Ethereum Fraud Detection with classification model

Srun Sompoppokasest
7 min readSep 4, 2022

--

As transactions related to cryptocurrencies are now very prevalent, only some handful currencies are able to stay actively in the market for a long period of time. Ethereum is in the top 10 of the market. As Ethereum is very popular, it is also common to have a lot of fraud and suspicious transactions. These fraud transactions also cause severe outcomes. However, it is difficult to seek justice compensations because cryptocurrencies have yet to subject to any government regulations. So if we can detect fraud for Ethereum’s smart contract transactions beforehand, it will really reduce the number of victims in crytocurrency market.

I downloaded the dataset from this site. I’m going to publish my code in github anyway. But I want you to read through my article beforehand because I will deliberately describe some details that may enlighten you.

The Ethereum fraud detection is classification problem with the imbalance class. So you should keep in mind that you have to do oversampling or undersampling technique to your data before put it in the model. In this article I will show you and compare the results of:

  1. Classification without oversampling
  2. Classification with oversampling
  3. Classification with oversampling + Dimensionality reduction

So, let get started!!

Pre-processing data

Let get start by load data into the DataFrame and see some infomation. I didn’t capture all the features because, as you can see, it totally has around 50 features.

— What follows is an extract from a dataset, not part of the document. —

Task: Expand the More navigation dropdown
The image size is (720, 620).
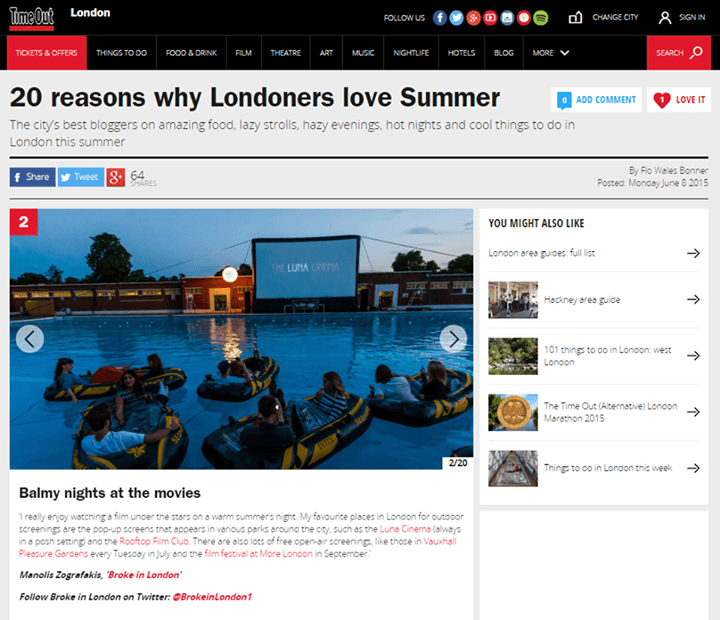Action: pos(551,53)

Img 1: Load data into DataFrame

The data also has some duplicated rows

Img 2: Dropping duplicated rows

There are also many Null data. To handling it, I saw through the data and found that the rows with Null data have Null in many features. As I didn’t know how to calculate and impute all of them, I decided to just remove them.

Img 3: Handling Null data

I created the heatmap to see the correlation.

Img 4: Correlation

I also did some EDA. You can later see it in my published code. In this dataset, most of the features are numerical data. Only 2 features are categorical data. By the way, I see these two features may not useful so I decided to drop them out. You can see in Img5 that they have 305 and 467 categories respectively and most of them are just 0.

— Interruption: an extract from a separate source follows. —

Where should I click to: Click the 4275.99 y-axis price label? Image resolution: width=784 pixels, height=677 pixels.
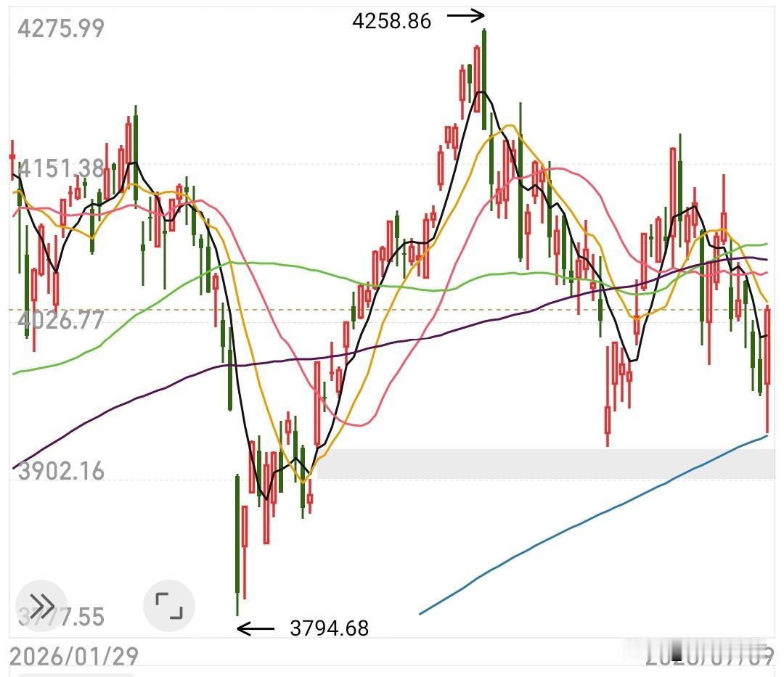pyautogui.click(x=61, y=28)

Img 5: Count plot of top 10 categories in two categorical features

Classification model

As I had told you earlier, I will show the results of:

  1. Classification without oversampling
  2. Classification with oversampling
  3. Classification with oversampling + Dimensionality reduction

I choose the traditional model that range from very-old-but-popular model to model that very popular in this year (2022). I chose the model in this list:

  1. DecisionTree
  2. LogisticRegression
  3. SVM with linear kernel
  4. SVM with rbf kernel
  5. RandomForest
  6. GradientBoosting
  7. XGBoost
  8. LightGBM

Classification without oversampling

## split train/ test dataset
features = [col for col in df.columns if col != label]
x_train, x_test, y_train, y_test = train_test_split(df[features], df[label], test_size=0.30, random_state=17)
## Create model
models = {'LogisticRegression' : LogisticRegression()
,'DecisionTree' : DecisionTreeClassifier()
,'LinearSVM' : LinearSVC()
,'rbfSVM' : SVC(kernel='rbf')
,'RandomForest' : RandomForestClassifier()
,'GradientBoosting' : GradientBoostingClassifier()
,'XGBoost' : XGBClassifier()
,'LightGBM' : LGBMClassifier()
}
## Evaluation
model_name_list = list(models)
accuracy_list = list()
tn_list = list()
fp_list = list()
fn_list = list()
tp_list = list()
precision_list = list()
recall_list = list()
f1_list = list()
auc_dict = dict()
fpr_dict = dict()
tpr_dict = dict()
for _model_name, _model in tqdm(models.items()):
classification_model = _model
classification_model.fit(x_train, y_train)
y_pred = classification_model.predict(x_test)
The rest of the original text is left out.